CLC presents straight talk on RRSP and mutual fund management fees.
Dateline: Tuesday, November 29, 2011
from the Canadian Labour Congress
Think you have a good deal with your RRSP? Think again. RRSPs and mutual funds have failed to deliver. Too many retirees are left with a goose egg instead of a nest egg.
Check out our handy, interactive fee calculator.
The financial services industry pays itself juicy fees to manage your money and that eats up a big part of your retirement savings. That is, if you have any retirement savings left when you are ready to retire, after the roller coaster dips and dives of the stock market.
|The moral of the story? The CPP is by far the cheapest way for you to save for retirement.|
Contrast that to the management expense of the Canada Pension Plan Investment Board (CPPIB) which is about 0.50 percent.
The moral of the story? The CPP is by far the cheapest way for you to save for retirement.
The CPP is a pension plan paid for by your contributions and your employer’s contributions. It moves with you no matter where you work or what job you have. What you receive in retirement is based on what you and your various employers paid in during the years you worked. You receive an indexed defined benefit, meaning you know exactly what you will get each month when you retire, and it takes unflation into account. No worries about what the stock market might have done to your retirement account. The CPP is a well-managed pension plan, with management expenses far lower than anything the banks, insurance companies, and mutual fund companies can sell you. The CPP is rock solid according to actuaries, for at least 75 years.
But — CPP benefits are too low. The most anyone can collect right now is about $11,000 a year and the average benefit paid out today is about $6,000 a year. We can double future pension payouts, to $22,000 a year, just by paying a little bit more now and putting it away for the future.
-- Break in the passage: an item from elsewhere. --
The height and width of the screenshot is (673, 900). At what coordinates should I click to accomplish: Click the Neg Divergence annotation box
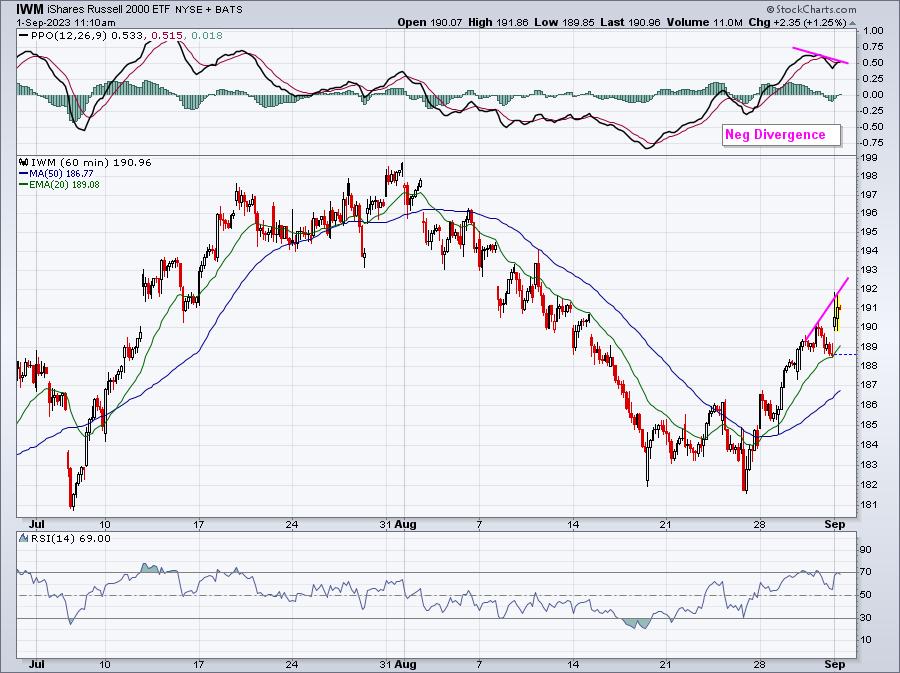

You can get the same benefit that our plan will give future retirees — up to an additional $11,000 more in CPP — by saving on your own and buying an annuity. That’s what the banks and insurance companies want you to do — and they are willing to sell you an annuity — but it’s at a steep price. To receive an annuity of $10,000 a year, you would have to save at least $200,000 on your own, more if you are a woman because insurance companies base their calculations on how long you are expected to live.
Economists, academics, and 76 percent of all Canadians in a recent poll support expanding the CPP. So do at least seven of ten provinces. The only ones standing in our way are Alberta, Quebec and the federal government. They would rather create a different savings plan — one where you take on all the risk, where your employer doesn’t have to contribute a dime, and one that banks and insurance companies get to administer, for a fee.
Why give more of your hard earned savings to the banks and insurance companies, when expanding the CPP is a better deal for you, and a better deal for your children when they’re ready to retire?